:: Testo di riferimento

“Lacci”: storia di una famiglia disfunzionale, tra silenzi e ricatti

Daniele Luchetti dirige una pellicola che si svela gradualmente, e promette di dividere il pubblico

Un film di Daniele Luchetti. Con Alba Rohrwacher, Luigi Lo Cascio, Laura Morante, Silvio Orlando, Giovanna Mezzogiorno. Drammatico, 100′. Italia 2020

In un passato lontano, Aldo ha tradito Vanda e abbandonato i suoi figli a Napoli. A Roma ha ricominciato con Livia, una collega e una “voce” più gentile. In mezzo due figli, Anna e Sandro, che crescono e covano un avvenire di rancori. Vanda tenta il suicidio, Aldo non cede al ricatto ma qualche anno dopo torna a casa e riannoda i lacci sciolti. Aldo e Vanda escono intatti dalla crisi ma è solo apparenza. A guardarli da vicino le crepe e le riparazioni saltano agli occhi. La débâcle è dietro l’angolo, Anna e Sandro pure.

 

Nulla è più importante della famiglia. La serenità dei figli, per un genitore, viene sopra ogni cosa. Non esiste un matrimonio totalmente felice, semmai uno capace di resistere agli alti e bassi della vita.

Famiglia, legami, sensi di colpa, sbandate e ritorni di fiamma: “Lacci” di Daniele Luchetti, film d’apertura di questa sofferta Venezia 77, non si fa mancare nulla sul piano narrativo e dei colpi di scena.

Attenzione, caro spettatore, si tratta di una pellicola destinata a dividere il pubblico e a far discutere. La stampa presente al Lido ha reagito freddamente o quasi, ritenendola solo un modesto e confuso adattamento dell’omonimo e celebre romanzo.

Personalmente imputo a Luchetti e agli altri sceneggiatori di non aver osato fino in fondo nel rappresentare l’involuzione dell’istituzione famigliare e la potenza di ipocrisia e sensi di colpa nel condizionare i legami di coppia, ieri come oggi.

::::
:: Estratto dei dati

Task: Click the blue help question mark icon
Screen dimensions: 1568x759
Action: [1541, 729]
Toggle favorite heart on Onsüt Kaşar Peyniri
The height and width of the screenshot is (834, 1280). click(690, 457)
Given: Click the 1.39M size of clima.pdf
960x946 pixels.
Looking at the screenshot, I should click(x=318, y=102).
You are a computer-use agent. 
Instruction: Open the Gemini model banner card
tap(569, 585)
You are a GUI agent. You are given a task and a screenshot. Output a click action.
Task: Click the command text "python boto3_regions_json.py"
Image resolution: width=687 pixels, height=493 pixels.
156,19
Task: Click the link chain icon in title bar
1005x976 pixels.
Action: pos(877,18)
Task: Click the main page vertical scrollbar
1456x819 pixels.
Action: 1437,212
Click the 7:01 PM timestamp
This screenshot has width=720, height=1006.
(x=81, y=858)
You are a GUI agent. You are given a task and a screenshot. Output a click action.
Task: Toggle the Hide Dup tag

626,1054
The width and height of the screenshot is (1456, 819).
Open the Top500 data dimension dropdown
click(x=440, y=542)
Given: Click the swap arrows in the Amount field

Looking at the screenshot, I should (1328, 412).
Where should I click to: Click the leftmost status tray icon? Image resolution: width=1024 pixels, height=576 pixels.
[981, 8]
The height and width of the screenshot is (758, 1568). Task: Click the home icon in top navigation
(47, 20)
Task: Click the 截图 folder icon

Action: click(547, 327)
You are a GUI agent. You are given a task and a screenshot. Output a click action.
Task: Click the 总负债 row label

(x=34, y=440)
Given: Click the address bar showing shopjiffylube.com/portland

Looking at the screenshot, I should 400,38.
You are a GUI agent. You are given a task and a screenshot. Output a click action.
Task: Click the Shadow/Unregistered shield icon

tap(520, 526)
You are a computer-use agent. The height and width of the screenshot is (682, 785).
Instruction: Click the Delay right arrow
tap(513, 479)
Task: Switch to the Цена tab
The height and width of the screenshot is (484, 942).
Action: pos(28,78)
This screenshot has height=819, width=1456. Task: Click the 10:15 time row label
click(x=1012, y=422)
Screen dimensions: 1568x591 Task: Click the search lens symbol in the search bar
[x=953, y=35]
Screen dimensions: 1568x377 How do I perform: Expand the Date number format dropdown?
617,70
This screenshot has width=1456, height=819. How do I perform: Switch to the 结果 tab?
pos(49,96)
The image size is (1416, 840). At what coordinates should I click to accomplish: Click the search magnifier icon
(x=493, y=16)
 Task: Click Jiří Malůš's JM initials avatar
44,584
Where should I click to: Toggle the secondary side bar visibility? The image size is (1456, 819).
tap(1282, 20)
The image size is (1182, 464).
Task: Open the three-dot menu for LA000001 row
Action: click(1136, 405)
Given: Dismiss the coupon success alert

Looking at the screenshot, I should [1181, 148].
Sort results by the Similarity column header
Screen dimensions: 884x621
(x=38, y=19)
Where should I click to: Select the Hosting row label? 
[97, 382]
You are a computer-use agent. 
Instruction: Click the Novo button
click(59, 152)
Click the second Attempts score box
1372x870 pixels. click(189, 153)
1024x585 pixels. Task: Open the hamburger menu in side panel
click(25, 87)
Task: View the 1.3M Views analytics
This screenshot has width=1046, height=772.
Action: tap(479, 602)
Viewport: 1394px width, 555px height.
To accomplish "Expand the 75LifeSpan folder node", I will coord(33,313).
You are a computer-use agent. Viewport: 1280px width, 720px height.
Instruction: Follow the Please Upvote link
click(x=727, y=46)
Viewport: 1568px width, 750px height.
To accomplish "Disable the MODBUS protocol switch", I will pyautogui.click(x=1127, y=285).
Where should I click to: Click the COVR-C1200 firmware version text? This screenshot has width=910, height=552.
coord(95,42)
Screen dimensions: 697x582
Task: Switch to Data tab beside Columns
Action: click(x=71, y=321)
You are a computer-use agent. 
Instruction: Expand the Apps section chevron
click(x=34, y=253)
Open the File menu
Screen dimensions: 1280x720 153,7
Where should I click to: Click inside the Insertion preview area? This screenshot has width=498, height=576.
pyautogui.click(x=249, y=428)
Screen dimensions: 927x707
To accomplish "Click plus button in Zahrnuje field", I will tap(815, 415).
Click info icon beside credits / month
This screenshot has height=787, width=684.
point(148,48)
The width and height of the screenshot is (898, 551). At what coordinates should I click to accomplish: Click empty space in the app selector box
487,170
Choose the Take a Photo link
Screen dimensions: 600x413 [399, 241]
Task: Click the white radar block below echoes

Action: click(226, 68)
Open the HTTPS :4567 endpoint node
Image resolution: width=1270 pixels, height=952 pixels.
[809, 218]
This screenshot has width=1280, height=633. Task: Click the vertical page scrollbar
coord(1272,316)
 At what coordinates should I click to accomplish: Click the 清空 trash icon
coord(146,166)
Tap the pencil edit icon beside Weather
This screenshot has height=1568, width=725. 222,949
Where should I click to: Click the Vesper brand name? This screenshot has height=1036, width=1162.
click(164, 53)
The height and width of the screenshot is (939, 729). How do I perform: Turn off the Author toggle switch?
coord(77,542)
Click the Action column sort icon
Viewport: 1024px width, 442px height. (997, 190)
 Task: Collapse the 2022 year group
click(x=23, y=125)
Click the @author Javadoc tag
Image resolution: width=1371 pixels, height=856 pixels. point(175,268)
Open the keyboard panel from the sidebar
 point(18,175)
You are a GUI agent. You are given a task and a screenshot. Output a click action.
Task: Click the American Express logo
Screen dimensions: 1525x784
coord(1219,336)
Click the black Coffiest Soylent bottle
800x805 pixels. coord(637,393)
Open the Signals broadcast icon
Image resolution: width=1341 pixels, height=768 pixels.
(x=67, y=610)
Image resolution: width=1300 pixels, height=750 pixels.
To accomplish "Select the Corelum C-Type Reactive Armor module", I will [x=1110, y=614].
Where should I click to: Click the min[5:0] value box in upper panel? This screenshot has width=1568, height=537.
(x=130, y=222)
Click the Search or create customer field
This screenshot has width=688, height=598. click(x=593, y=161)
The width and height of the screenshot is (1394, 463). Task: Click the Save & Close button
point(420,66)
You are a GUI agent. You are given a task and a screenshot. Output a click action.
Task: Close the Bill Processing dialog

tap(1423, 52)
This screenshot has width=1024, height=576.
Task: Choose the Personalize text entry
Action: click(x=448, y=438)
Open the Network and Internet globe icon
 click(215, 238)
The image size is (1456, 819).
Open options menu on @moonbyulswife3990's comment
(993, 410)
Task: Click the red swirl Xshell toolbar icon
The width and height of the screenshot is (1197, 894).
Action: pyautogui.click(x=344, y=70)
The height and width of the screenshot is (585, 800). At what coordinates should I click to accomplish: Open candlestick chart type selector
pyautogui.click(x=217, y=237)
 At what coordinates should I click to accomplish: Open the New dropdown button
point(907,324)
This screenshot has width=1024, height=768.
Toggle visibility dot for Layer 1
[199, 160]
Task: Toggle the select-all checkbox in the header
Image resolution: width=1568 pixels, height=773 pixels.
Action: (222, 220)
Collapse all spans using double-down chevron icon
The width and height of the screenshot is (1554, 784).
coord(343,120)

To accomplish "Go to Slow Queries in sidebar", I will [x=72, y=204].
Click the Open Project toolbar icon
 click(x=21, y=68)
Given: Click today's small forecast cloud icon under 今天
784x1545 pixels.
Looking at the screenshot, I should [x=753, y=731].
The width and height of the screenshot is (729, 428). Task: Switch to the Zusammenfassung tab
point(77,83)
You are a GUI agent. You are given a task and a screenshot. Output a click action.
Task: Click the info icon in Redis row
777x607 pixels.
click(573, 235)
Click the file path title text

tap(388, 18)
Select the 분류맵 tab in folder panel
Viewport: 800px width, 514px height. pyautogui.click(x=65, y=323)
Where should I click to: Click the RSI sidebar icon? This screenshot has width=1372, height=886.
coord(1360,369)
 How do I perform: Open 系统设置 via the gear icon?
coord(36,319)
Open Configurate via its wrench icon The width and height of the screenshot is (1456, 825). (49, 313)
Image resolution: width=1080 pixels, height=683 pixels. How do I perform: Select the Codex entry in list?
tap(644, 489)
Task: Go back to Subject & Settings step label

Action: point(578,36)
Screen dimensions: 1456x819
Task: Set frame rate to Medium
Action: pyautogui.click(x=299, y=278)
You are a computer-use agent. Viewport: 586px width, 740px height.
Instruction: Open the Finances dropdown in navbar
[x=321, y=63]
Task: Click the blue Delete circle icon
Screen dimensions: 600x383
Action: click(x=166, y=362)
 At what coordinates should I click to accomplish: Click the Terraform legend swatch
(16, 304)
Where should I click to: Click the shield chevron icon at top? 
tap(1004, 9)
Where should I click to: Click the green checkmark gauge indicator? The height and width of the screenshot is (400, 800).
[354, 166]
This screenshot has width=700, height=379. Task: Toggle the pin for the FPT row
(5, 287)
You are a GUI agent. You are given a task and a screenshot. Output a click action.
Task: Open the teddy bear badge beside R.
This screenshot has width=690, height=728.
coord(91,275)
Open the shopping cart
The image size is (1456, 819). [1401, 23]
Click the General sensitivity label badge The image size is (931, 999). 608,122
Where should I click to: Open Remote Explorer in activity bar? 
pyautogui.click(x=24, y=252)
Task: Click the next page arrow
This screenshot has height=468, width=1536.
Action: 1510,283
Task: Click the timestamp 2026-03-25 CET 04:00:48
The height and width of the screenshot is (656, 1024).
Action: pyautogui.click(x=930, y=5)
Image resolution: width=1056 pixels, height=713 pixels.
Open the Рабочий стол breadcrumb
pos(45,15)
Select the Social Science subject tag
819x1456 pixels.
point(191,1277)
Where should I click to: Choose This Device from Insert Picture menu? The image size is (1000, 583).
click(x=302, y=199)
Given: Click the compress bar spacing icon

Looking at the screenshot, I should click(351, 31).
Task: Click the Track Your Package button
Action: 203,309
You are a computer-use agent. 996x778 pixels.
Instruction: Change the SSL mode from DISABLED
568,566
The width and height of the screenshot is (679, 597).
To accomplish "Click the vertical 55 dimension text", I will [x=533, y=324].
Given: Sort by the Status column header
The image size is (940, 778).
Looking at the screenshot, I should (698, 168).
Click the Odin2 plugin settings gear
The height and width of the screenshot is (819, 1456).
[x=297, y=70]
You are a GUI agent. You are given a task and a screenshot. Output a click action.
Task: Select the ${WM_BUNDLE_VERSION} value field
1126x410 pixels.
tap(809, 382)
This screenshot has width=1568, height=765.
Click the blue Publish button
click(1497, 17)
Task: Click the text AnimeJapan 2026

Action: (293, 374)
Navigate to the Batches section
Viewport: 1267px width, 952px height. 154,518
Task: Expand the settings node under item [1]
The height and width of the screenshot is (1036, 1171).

::::

**Elenco dei compiti:**
• A. Rispondi a queste domande sul testo dedicato al film «Lacci»:
(i) In quale città Aldo ha abbandonato i suoi figli?
(ii) Di quale edizione della Mostra di Venezia il film è stato il film d'apertura?
(iii) Come ha reagito la stampa presente al Lido?
• B. Riscrivi il passo del testo dedicato al film «Lacci» che comincia con "Un film di Daniele" e termina con "bassi della vita.", sostituendo "Roma" con "Milano".

**Risposte:**
• A.
(i) A Napoli.
(ii) Di Venezia 77.
(iii) Freddamente o quasi, ritenendolo solo un modesto e confuso adattamento dell'omonimo e celebre romanzo.

• B.
Un film di Daniele Luchetti. Con Alba Rohrwacher, Luigi Lo Cascio, Laura Morante, Silvio Orlando, Giovanna Mezzogiorno. Drammatico, 100′. Italia 2020

In un passato lontano, Aldo ha tradito Vanda e abbandonato i suoi figli a Napoli. A Milano ha ricominciato con Livia, una collega e una “voce” più gentile. In mezzo due figli, Anna e Sandro, che crescono e covano un avvenire di rancori. Vanda tenta il suicidio, Aldo non cede al ricatto ma qualche anno dopo torna a casa e riannoda i lacci sciolti. Aldo e Vanda escono intatti dalla crisi ma è solo apparenza. A guardarli da vicino le crepe e le riparazioni saltano agli occhi. La débâcle è dietro l’angolo, Anna e Sandro pure.

 

Nulla è più importante della famiglia. La serenità dei figli, per un genitore, viene sopra ogni cosa. Non esiste un matrimonio totalmente felice, semmai uno capace di resistere agli alti e bassi della vita.